Comparison of antioxidant activity and flavanol content of cacao beans processed by modern and traditional Mesoamerican methods
© Chin et al.; licensee Chemistry Central Ltd. 2013
Received: 4 February 2013
Accepted: 18 March 2013
Published: 5 April 2013
The use of cacao, in its familiar food and beverage form, dates back about 3,800 years. By the time of the discovery of America by Europeans, the Aztecs and Mayans had developed methods for drying, roasting and grinding cacao beans for use in beverages and foods. Today, the same processes are used, but have been adapted to modern machinery. The current study was conducted to compare the traditional Mesoamerican processing and modern processing methods and their impact on the antioxidant activity and flavan-3-ol content of the resulting processed cocoa mass. Two cocoa bean types were used: unfermented cocoa beans commonly produced and consumed today by the native peoples of Mesoamerica, and fermented Ivory Coast cocoa beans representing the most common country of origin for cocoa in the world today. Both bean types were processed by roasting and grinding using traditional and modern processing methods. The traditional method consisted of roasting whole beans on an earthenware comal heated with wood charcoal, de-shelling the beans, then grinding the beans to a paste using a stone metate and mano. The modern method consisted of roasting cocoa beans with pilot-scale equipment that simulates large-scale chocolate manufacturing using whole bean drum roasters, deshelling the beans followed by mechanical grinding using a ball mill producing a chocolate paste. The antioxidant capacity and flavanol content of these chocolate pastes were then determined. The data show that the antioxidant capacity and flavanol content of unprocessed Mexican Lavado cocoa beans were significantly higher than that of the unprocessed, fermented Ivory Coast cocoa beans. In unfermented Mexican Lavado cocoa beans, the traditional and modern processing revealed no clear advantage with respect to the antioxidant and flavanol contents. However, for fermented Ivory Coast beans, there were some differences in the level of flavanols between traditionally processed and modern processed fermented beans. These differences, while significant for some, but not all of the flavanol measures, were attributed to final roast temperatures achieved and to the possible lack of uniformity of bean fermentation.

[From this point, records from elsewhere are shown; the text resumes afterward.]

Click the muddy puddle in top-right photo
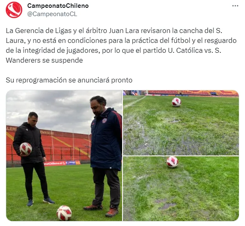[175, 121]
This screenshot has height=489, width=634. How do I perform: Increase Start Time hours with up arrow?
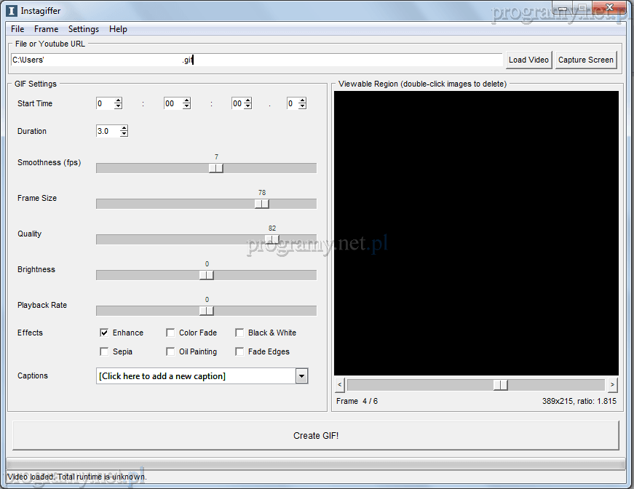coord(118,100)
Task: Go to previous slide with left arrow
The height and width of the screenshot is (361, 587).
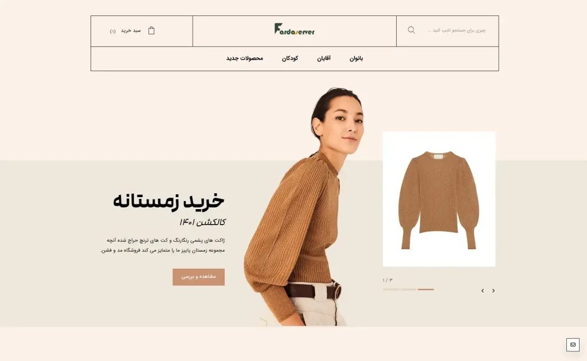Action: (483, 291)
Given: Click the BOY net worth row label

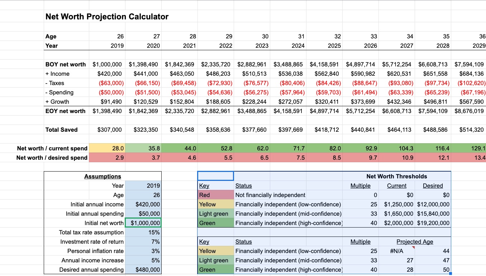Looking at the screenshot, I should 65,64.
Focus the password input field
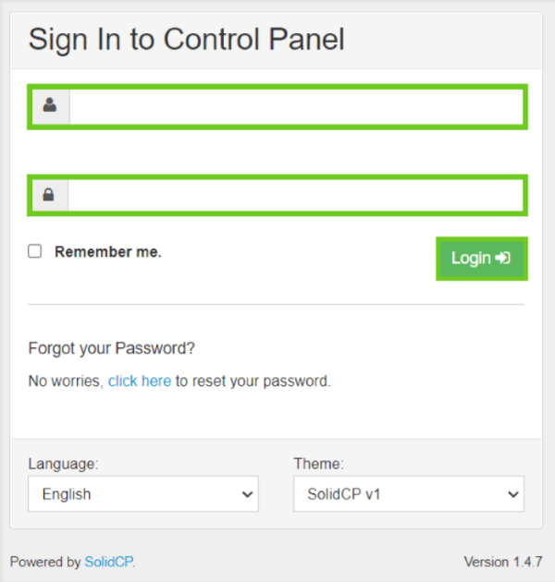 296,195
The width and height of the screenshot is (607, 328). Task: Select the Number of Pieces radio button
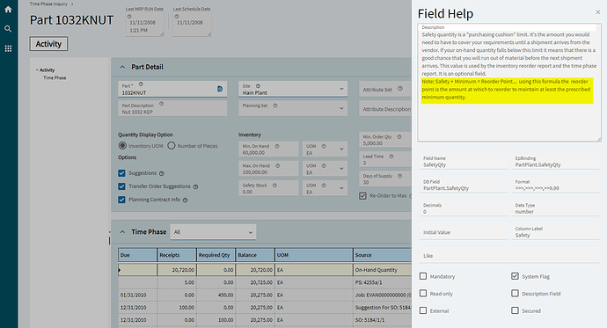point(172,145)
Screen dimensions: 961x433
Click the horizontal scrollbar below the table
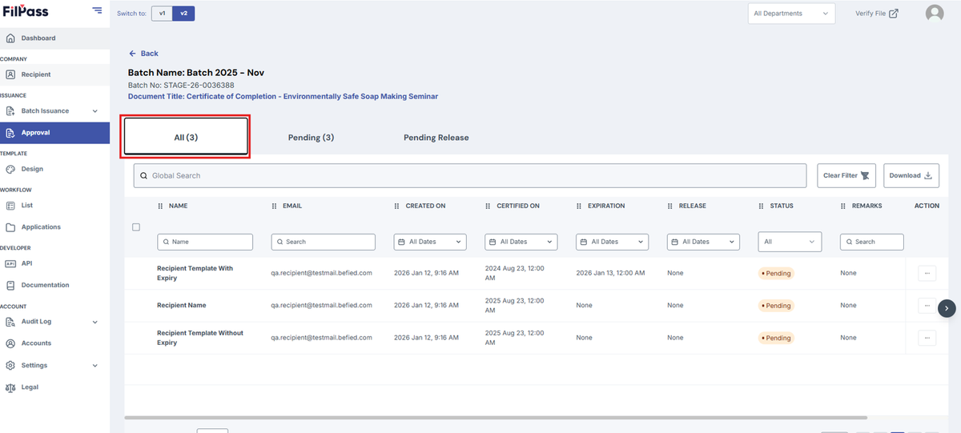click(496, 417)
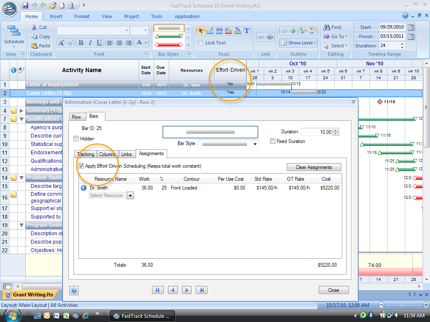The height and width of the screenshot is (322, 430).
Task: Enable the Fixed Duration checkbox
Action: 273,141
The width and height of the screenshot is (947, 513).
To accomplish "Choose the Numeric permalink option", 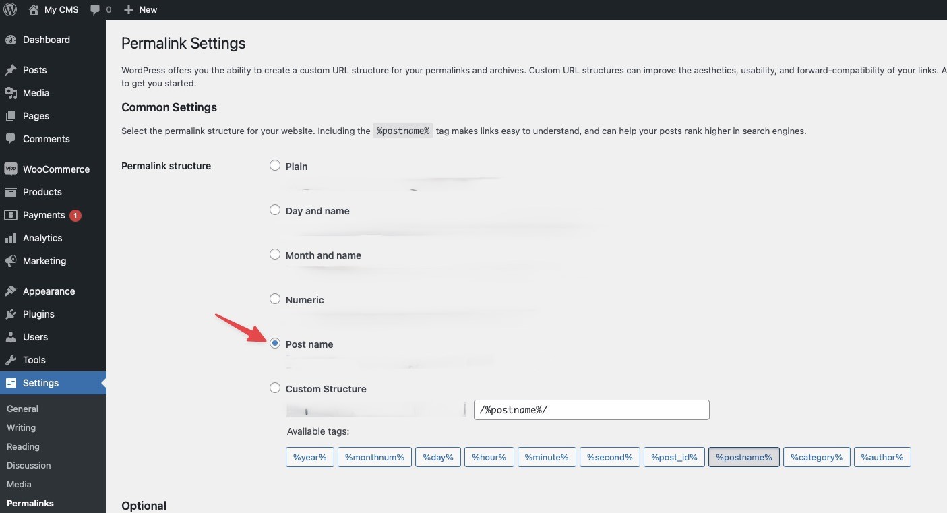I will point(274,299).
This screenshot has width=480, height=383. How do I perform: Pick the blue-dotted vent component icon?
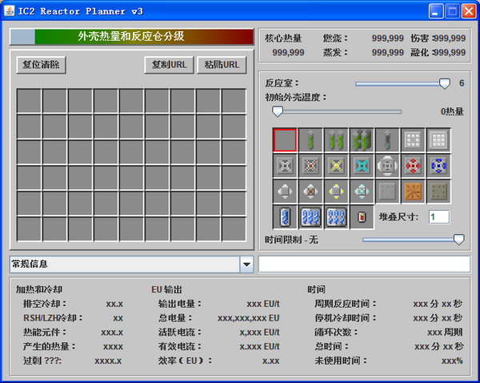click(438, 166)
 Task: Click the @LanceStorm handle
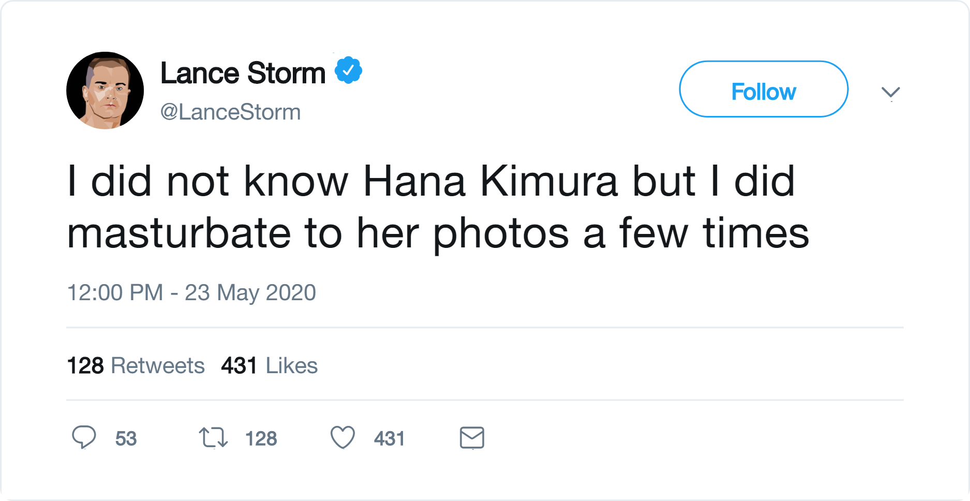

Cacao originated and evolved in the tropical rainforests of the upper Amazon and Orinoco Rivers in South America . When fresh fruit of cacao, also known as cocoa or cacao pods, are harvested, the hard woody pod is broken open and the cacao seeds, better known as cocoa beans, with their surrounding white, sweet pulp, are revealed. Fresh cacao beans at this stage taste bitter and contain little or no cacao flavor [2–4]. The archeological evidence dating back to about 1900 to 1400 BC, indicates that cacao juice expressed from the sweet pulp was the first product of the cacao seed to be used . The archeological records suggest that the first consistent use of the brown, roasted cacao paste that was made into cocoa drinks, sauces and solid cocoa-containing foods dates back to about 1,000 BC . The forms of cocoa that we are familiar with today have these brown cocoa solids —chocolate liquor and cocoa powder—which are the ingredients of chocolate candy, cakes, cookies and hot cocoa beverages.
Cacao is known to contain very high levels of flavan-3-ols (flavanols) that occur both as monomers of epicatechin and catechin and as polymerized flavanols, or procyanidins [9–13]. The flavanols are commonly associated with cardiovascular health benefits which include lower rates of morbidity and mortality due to stroke and heart attack, improved vascular endothelial function, reduction in blood pressure and increases in HDL cholesterol [14, 15].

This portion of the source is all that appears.